In a stable society, vertical movements are not a group movement, but an individual one. That is, not economic, political or professional groups rise and fall on the steps of the social hierarchy, but some of their representatives, which are more or less successful and are trying to overcome the attraction of the habitual socio-cultural environment. This does not mean that these movements cannot be massive. On the contrary, in modern society the watershed between the strata is overcome by many people relatively easily.

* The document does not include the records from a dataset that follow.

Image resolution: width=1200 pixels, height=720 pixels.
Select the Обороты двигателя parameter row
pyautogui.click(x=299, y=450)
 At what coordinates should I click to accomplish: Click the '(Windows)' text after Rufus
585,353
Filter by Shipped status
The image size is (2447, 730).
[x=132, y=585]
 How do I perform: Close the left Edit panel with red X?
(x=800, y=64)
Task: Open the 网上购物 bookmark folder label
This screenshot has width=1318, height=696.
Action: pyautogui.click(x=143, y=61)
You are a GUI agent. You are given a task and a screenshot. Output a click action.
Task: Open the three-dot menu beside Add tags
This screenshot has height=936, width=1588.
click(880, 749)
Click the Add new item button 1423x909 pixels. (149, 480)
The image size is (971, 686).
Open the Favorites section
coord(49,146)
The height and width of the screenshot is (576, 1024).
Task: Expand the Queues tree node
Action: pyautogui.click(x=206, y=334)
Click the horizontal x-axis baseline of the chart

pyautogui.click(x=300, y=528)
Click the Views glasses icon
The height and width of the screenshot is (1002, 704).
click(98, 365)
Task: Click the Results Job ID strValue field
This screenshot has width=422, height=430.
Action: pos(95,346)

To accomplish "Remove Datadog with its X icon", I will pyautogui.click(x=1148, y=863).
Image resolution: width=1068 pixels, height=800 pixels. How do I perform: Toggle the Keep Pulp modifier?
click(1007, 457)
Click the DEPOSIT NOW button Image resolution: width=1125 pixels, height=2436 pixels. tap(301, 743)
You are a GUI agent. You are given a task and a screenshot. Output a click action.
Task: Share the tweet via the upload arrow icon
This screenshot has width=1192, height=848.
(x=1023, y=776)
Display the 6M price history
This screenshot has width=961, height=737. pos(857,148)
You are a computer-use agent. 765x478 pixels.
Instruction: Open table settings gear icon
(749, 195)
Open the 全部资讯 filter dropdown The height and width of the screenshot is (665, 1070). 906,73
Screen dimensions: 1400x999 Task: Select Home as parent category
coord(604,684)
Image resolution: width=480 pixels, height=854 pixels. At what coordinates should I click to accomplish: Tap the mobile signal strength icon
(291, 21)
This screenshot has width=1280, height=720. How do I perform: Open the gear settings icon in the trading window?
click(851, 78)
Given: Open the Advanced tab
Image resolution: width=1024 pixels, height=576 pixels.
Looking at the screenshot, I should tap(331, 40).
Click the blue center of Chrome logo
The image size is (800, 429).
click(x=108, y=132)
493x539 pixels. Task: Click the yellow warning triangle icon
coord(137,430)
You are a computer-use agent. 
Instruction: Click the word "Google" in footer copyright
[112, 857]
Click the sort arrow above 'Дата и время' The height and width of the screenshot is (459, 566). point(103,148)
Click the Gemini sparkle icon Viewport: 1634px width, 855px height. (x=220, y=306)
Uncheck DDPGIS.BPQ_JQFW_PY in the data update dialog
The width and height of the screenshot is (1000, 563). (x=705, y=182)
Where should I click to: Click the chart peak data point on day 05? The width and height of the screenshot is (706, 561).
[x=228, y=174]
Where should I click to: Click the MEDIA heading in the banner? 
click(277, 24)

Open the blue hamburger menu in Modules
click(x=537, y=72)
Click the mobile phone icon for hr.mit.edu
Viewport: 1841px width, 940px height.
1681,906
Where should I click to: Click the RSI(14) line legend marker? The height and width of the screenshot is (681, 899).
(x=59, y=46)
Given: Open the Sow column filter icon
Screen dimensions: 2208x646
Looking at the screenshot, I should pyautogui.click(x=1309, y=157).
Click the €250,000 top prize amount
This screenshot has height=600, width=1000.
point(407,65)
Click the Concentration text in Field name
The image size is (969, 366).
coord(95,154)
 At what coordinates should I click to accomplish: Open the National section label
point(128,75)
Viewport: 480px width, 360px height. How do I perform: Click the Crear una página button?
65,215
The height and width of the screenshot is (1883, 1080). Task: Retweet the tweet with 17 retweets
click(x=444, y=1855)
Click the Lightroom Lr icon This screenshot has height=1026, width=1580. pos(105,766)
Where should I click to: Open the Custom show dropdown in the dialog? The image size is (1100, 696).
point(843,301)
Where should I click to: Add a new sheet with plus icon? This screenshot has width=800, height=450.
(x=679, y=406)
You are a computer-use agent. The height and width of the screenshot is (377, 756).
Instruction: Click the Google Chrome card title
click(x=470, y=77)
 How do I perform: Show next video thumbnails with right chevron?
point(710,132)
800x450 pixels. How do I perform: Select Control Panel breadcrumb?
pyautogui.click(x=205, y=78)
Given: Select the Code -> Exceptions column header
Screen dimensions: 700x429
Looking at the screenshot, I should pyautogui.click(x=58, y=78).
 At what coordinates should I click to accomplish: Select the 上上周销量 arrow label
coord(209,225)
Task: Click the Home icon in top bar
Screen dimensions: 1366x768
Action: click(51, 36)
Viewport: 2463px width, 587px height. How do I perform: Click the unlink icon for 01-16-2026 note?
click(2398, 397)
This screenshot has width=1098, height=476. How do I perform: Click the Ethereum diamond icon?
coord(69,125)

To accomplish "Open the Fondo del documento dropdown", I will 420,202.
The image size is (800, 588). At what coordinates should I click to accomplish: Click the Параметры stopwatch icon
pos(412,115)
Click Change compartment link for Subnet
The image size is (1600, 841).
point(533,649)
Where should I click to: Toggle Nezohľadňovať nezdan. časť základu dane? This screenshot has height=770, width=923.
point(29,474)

The fact is that an individual who has gone on a difficult path upstairs goes on his own. And, in case of success, he will change not only its position in the vertical hierarchy, but also the social-professional group. The circle of professions that have a vertical structure (for example, in the world of art - stars with millions of states and artists interrupted by casual earnings) is limited and does not have any fundamental significance for society as a whole. A worker who successfully manifested himself in the political arena and made a dizzying career, having reached the ministerial post or having achieved election to parliament, breaks from his place in the social hierarchy and from his professional group. The ruined entrepreneur slides down, losing not only a prestigious place in society, but also an opportunity to engage in the usual business.
Dissatisfaction with the assessment of personal status and lifestyle associated with a particular class position is the main reason for individual mobility. Modern society is distinguished by a fairly high rate of movement of individuals along the vertical. However, history did not know any country where vertical mobility would be absolutely free, and the transition from one layer to another was carried out without any resistance.
P. Sorokin convincingly shows the existence of "social elevators" for social circulation. 1) Thus, the education system allows the most able and gifted to rise to the higher levels of the social hierarchy. 2) Political parties and organizations of the political elite of society. 3) The Institute of Property and Inheritance strengthens and changes the class of owners. 4) Marriage with a representative of the higher status stratum at all times served as the best means of overcoming the barriers that stand in the way of social stability (everyone, of course, remembers the rapid vertical mobility of Cinderella to the highest strata of society). Such a social elevator allows you to move even in the absence of outstanding intellectual abilities.
However, using an elevator to climb up is not always sufficient. In order to gain a foothold in a new stratum, it is necessary to adopt its way of life, organically fit into its sociocultural environment, and build its behavior in accordance with accepted norms and rules. This process is quite painful, since people are often forced to say goodbye to old habits, reconsider their system of values, at first control each of their actions. Adaptation to a new socio-cultural environment requires a high psychological strain, which is fraught with nervous breakdowns, the possibility of developing an inferiority complex, a sense of insecurity, withdrawal into oneself and loss of communication with one's social environment. A person can forever turn out to be an outcast in the social stratum he sought or in which he turned out to be the destiny, if it is a downward movement.
Thus, the process of mobility in general takes a variety of forms - from a simple transition from family to family to ingenious and complex actions aimed at achieving a high status.